━━━ Document excerpt
Here is some feedback of 2.4.13+the patch from Chris. Two tests: local
fs and NFS. I still see odd things happening at files above 300G. This
is reiserfs formatted -v2 (3.6) with a default mount (tail).

Linux box is 512M RAM. The files fit in buffer cache. I run the bonnies
of size n+50. Results are fairly constant until I hit about 300M. Then
they seem to fall off an edge. I'll include only two sample points for
each setup.

LOCAL DISK TESTING:

/home/ewhiting> bonnie -s 100
Writing with putc()...  done:   9660 kB/s  99.8 %CPU
Rewriting...            done: 124613 kB/s  99.8 %CPU
Writing intelligently...done:  68415 kB/s  99.6 %CPU

/home/ewhiting> bonnie -s 300
Writing with putc()...  done:   9185 kB/s  95.4 %CPU
Rewriting...            done:  20239 kB/s  19.1 %CPU
Writing intelligently...done:  38978 kB/s  58.1 %CPU

Those rewriting and block write numbers are constant across file sizes
until you hit about 300M.



NFS DISK TESTING: 
Server -- Linux/reiserfs/2.4.13+anne/chris patch. 
Client -- Solaris 8 with latest NFS patches

I notice that the network activity graph seems to 'stall' ocassionally
during the 300M writes. It does not 'stall' on the 100 or 200M writes.
Here again you see the speed drop off on rewrite and block writes.

bash$ bonnie -s 100
Writing with putc()...  done:   8074 kB/s  58.6 %CPU
Rewriting...            done:   6877 kB/s  15.1 %CPU
Writing intelligently...done:  11287 kB/s  19.7 %CPU

bash$ bonnie -s 300
Writing with putc()...  done:   7795 kB/s  54.9 %CPU
Rewriting...            done:   4616 kB/s   9.4 %CPU
Writing intelligently...done:   5655 kB/s  29.8 %CPU

NFS is setup with multiple writers. I tested with one nfsd process and
got similar results.

eric



Chris Mason wrote:
> 
> On Tuesday, October 23, 2001 02:19:57 PM -0400 Anne Milicia 
><[EMAIL PROTECTED]> wrote:
> 
> [ great analysis of fragmentation problem + fix ]
> >
> > So, my question is can journal_mark_freed() be safely skipped when
> > reiserfs_free_block() is called by __discard_prealloc()?  Can you think
> > of any problems with making this change?
━━━━━━
Requirement 1:
Rewrite the records as a Markdown table with the columns Row and Line, starting at the line containing "Screen dimensions: 712x534" and ending at the end of the records. Include only those lines and leave out blank ones.
━━━ Records for processing
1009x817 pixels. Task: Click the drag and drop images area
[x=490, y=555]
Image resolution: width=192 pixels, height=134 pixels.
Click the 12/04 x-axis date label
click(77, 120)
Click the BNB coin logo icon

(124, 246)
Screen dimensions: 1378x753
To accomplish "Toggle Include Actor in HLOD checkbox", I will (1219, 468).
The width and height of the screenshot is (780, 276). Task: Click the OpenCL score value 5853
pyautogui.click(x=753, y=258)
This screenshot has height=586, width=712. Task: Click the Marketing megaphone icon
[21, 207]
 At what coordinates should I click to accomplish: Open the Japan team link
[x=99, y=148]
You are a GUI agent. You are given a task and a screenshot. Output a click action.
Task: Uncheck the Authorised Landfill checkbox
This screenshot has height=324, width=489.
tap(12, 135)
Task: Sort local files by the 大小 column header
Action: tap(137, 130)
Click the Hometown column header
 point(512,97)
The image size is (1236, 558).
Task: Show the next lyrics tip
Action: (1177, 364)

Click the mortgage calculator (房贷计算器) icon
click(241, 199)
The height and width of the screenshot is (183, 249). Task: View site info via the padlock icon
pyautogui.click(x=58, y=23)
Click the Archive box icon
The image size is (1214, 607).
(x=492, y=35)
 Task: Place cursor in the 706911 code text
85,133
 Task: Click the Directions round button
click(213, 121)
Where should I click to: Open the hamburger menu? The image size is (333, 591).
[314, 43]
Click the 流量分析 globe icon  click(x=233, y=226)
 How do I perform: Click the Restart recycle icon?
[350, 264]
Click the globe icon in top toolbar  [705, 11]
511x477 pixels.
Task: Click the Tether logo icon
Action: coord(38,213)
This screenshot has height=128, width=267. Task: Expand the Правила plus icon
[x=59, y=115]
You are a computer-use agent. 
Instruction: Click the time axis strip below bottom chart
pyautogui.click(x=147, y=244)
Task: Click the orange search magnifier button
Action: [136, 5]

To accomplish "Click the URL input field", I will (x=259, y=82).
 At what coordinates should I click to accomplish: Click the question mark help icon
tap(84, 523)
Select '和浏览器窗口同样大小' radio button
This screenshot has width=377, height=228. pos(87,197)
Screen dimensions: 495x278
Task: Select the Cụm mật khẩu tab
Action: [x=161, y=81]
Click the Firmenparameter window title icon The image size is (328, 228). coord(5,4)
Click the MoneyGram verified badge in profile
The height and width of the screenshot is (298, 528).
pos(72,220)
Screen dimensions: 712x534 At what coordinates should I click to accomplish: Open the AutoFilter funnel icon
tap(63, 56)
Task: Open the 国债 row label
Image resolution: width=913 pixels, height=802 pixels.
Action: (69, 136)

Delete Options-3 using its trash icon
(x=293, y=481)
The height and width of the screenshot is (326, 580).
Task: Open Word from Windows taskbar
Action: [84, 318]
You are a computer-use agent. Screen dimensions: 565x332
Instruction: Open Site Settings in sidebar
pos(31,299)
━━━━━━
Requirement 2:
In the reiserfs benchmark post, what system served as the client during the NFS testing?

Exercise solution 1:
| Row | Line |
|---|---|
| 1 | Screen dimensions: 712x534 At what coordinates should I click to accomplish: Open the AutoFilter funnel icon |
| 2 | tap(63, 56) |
| 3 | Task: Open the 国债 row label |
| 4 | Image resolution: width=913 pixels, height=802 pixels. |
| 5 | Action: (69, 136) |
| 6 | Delete Options-3 using its trash icon |
| 7 | (x=293, y=481) |
| 8 | The height and width of the screenshot is (326, 580). |
| 9 | Task: Open Word from Windows taskbar |
| 10 | Action: [84, 318] |
| 11 | You are a computer-use agent. Screen dimensions: 565x332 |
| 12 | Instruction: Open Site Settings in sidebar |
| 13 | pos(31,299) |

Exercise solution 2:
Solaris 8 with the latest NFS patches.